Blink & Caution Acceptance Speech

Accepting the 2011 Boston Globe-Horn Book Award for Fiction, author Tim Wynne-Jones delivered this speech on September 30, 2011.

It is a great thrill and honor to be here today—to be here, at Simmons, a biblioasis if ever there was one. I’d like to thank the wonderful people at the Horn Book for their support over the years and for being a beacon in the choppy waters of children’s literature. I’d also like to thank my fabulous peeps at Candlewick for all that they do and for flying me all the way back from the UK to be here today. I can’t think of a better way to have one’s unpaid sabbatical overseas interrupted. And I want to say how happy I am to look out and see so many wonderful friends, new and old. A man could get quite maudlin.

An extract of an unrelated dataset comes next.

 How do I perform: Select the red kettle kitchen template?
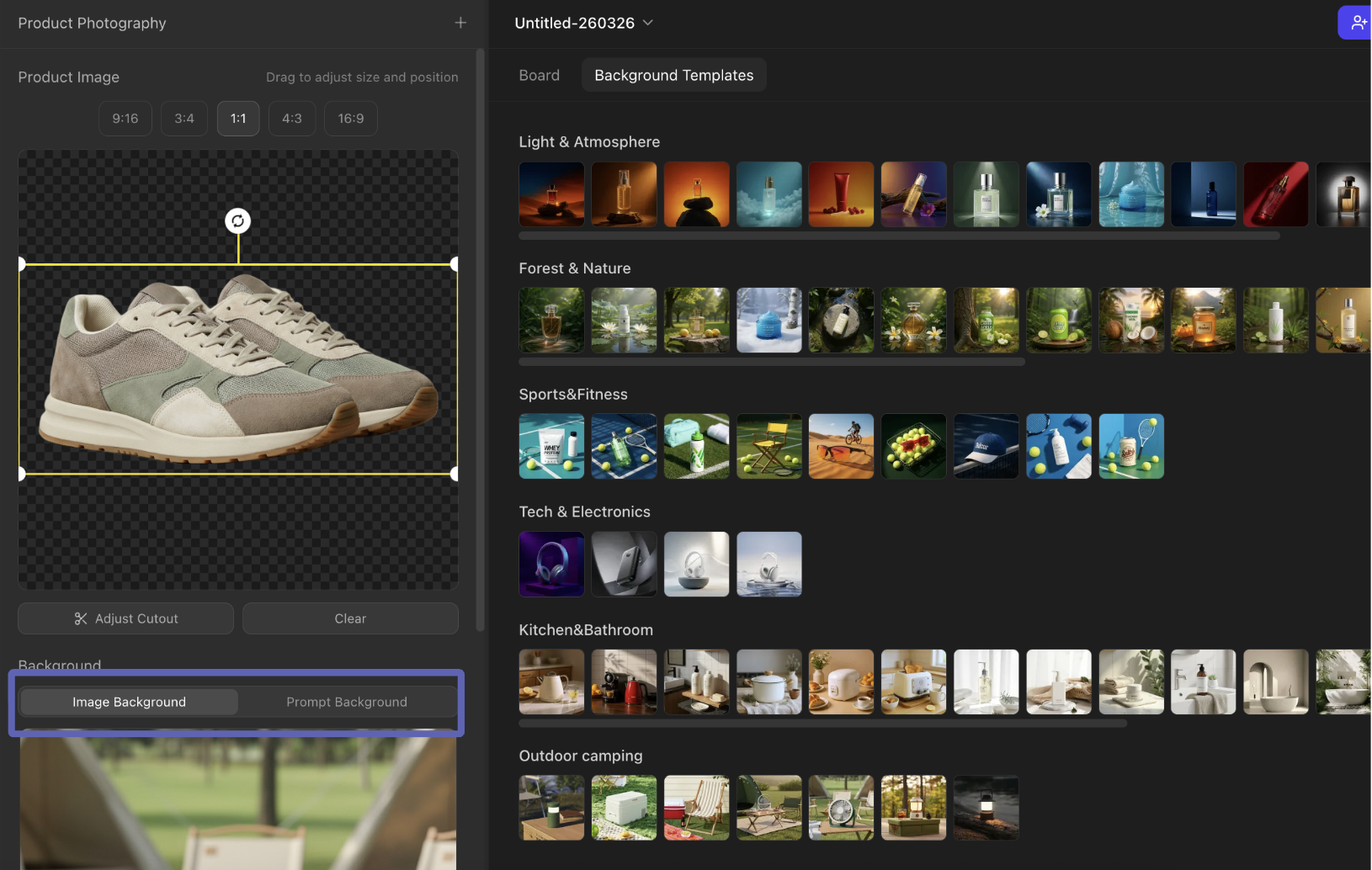click(624, 682)
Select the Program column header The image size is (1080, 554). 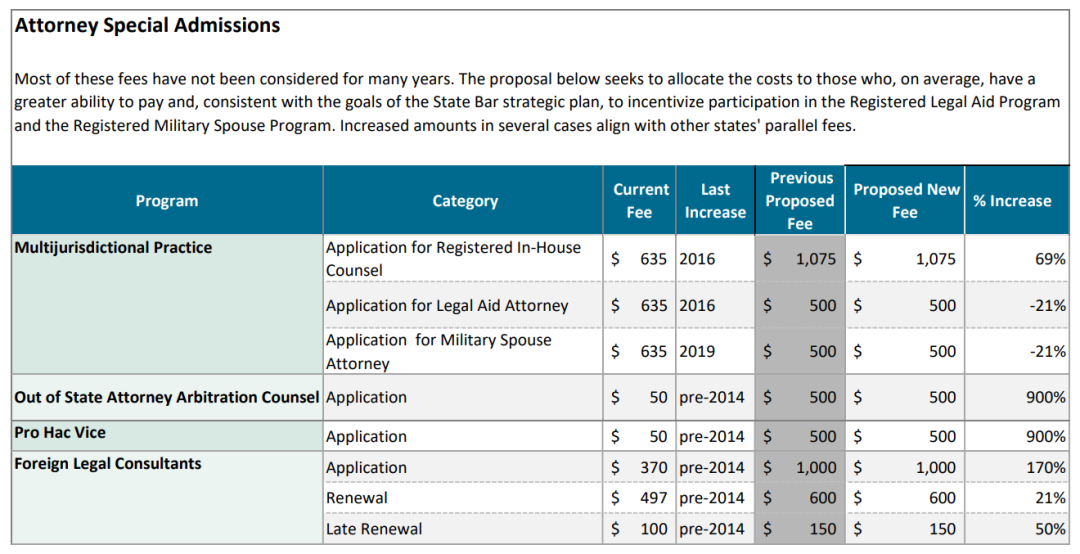click(167, 201)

Winning an award is very gratifying, but it can also be a humbling experience. All I have to think about to be humbled is the manuscript I sent to Liz Bicknell at Candlewick on the last day of March 2009. It was called “Blink.” It was rather a slim manuscript: 170 pages, 49,000 words. More of a novella. In my cover letter, however, I mentioned a possible companion piece. Here’s what I wrote:

Were these two stories to be published together, maybe it could be one of those books, in which you read one story and then flip it over and read the other—a book with two covers. A novelty item. With a toy thrown in, maybe? Kidding…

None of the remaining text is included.